You know, there's amazing ways that the digital  opens up possibilities for teachers and students   to access texts, to access artwork, to connect to  other kinds of human experiences across the world,   and we need to make that the focus of our  efforts. You know, connected with that,   you know, digital tools have been very useful as  ways to promote communication between teachers,   parents, and students, also to bring parents into  supporting their children's learning in new ways.   We need to remember that alongside the digital  being such a valuable communication tool,   it's a really valuable creation tool, right? That  students can create videos, it's not just a matter   of receiving things from the world, but it is  a way of enabling people to put things out in   the world. You know, clearly we need strict data  protections and to ensure ethical use of AI and   algorithms to make sure that, you know, when they  bring their predictive models, that's not relying   on or reproducing existing stereotypes and systems  of exclusion. So, I want to close by going back to  

the call in the Futures of Education report  for really centering on education that creates   and nurtures possibilities. And the three  questions that are put forward, you know, as   questions that inspire the commission's  reflections to begin with, inspire the report,   but are questions that need to be asked by  all of us as we, you know, continue this   ongoing collaboration work together. So the  first of these is to begin by thinking about,   what is it that we do in education now that we  should continue? You know, what might need to be   strengthened or safeguarded? And why, you  know, why are these the important things   to keep moving forward? Connected with that is  a conversation about, what we need to abandon,   what we need to move away from, what we might need  to unlearn, and why those elements of education,   be they practices, policies, or even assumptions,  are actually doing us more harm than good,   that's an important step towards  moving forward. And then finally,  

taking some time to identify what is it that  needs to be really creatively reimagined afresh?   And maybe that's something, you know, it's  just begins with a process of identifying, hey,   we haven't figured out how to do this.
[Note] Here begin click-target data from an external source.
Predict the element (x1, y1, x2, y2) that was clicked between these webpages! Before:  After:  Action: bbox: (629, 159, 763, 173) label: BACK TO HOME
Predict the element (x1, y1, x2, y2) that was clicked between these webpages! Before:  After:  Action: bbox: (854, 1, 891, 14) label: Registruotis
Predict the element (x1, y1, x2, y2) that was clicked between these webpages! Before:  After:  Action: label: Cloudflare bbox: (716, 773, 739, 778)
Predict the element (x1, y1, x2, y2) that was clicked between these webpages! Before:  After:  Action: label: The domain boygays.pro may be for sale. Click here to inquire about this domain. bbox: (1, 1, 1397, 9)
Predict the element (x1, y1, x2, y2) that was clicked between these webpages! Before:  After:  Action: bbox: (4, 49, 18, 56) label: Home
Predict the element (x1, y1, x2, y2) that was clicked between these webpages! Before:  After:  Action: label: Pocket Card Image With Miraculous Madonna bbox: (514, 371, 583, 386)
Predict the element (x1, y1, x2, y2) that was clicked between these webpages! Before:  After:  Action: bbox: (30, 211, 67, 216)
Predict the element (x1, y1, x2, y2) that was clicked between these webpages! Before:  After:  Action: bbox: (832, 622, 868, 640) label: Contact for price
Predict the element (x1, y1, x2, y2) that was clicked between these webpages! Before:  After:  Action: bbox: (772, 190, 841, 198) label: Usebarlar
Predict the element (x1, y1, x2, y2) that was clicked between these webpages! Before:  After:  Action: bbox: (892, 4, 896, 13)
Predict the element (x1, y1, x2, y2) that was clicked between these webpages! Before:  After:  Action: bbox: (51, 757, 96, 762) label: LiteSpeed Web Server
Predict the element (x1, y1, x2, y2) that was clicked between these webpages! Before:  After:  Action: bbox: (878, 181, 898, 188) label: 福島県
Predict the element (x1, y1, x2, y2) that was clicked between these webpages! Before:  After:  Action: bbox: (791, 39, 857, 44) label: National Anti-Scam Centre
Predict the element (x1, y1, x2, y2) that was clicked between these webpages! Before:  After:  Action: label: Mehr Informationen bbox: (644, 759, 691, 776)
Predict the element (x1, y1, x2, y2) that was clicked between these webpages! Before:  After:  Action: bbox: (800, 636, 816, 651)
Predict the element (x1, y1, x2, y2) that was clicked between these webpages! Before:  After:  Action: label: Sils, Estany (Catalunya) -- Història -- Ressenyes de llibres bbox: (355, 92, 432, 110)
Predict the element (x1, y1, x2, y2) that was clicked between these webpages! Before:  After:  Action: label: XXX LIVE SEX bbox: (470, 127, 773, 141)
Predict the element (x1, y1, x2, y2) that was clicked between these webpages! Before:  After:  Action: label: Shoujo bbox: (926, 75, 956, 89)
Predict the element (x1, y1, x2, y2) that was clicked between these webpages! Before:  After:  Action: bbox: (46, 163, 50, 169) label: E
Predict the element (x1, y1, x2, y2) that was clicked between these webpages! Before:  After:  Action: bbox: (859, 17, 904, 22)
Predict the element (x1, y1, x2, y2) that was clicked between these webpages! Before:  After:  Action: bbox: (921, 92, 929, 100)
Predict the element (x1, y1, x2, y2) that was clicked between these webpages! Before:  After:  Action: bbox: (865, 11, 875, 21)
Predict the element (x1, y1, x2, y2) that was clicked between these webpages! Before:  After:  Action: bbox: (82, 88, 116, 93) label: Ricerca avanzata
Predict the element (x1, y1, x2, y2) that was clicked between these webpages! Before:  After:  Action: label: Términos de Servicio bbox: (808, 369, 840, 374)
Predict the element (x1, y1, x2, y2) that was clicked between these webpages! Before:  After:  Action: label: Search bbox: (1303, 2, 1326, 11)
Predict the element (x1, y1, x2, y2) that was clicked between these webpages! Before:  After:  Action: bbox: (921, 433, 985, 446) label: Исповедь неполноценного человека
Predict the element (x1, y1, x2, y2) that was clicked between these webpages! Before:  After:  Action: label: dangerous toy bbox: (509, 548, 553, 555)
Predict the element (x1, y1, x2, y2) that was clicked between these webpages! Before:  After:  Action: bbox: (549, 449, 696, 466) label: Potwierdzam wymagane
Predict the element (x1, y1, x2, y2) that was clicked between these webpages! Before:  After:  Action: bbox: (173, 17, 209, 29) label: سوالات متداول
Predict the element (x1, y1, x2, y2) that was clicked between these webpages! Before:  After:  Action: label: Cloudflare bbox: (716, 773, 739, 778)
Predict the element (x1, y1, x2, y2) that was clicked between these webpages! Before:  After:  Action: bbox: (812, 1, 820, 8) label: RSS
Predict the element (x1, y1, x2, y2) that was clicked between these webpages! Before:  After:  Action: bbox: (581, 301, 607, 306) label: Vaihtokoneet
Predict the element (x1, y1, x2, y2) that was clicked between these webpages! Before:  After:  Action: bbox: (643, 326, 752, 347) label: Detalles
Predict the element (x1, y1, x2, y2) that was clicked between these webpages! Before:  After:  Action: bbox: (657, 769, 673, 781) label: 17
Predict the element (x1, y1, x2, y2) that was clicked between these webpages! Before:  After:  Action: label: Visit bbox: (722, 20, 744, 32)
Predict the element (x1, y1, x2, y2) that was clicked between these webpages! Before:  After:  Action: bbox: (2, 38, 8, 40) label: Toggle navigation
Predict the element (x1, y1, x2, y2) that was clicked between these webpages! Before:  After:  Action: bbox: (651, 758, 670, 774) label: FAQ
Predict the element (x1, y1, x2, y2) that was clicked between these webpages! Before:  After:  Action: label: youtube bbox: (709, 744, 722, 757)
You know,  it's not something, maybe it'll take six months,   maybe it'll take six years to solve, but these  sets of questions, you know, what to continue,   what to abandon, and what to reinvent, is the  suggestion put forward by the UNESCO commission   on the futures of education for best transforming  education. And I think they're as applicable to   the questions around the digital  transformation of education in front of us   as they are to other areas. So, I'll  close with that, thank you very much.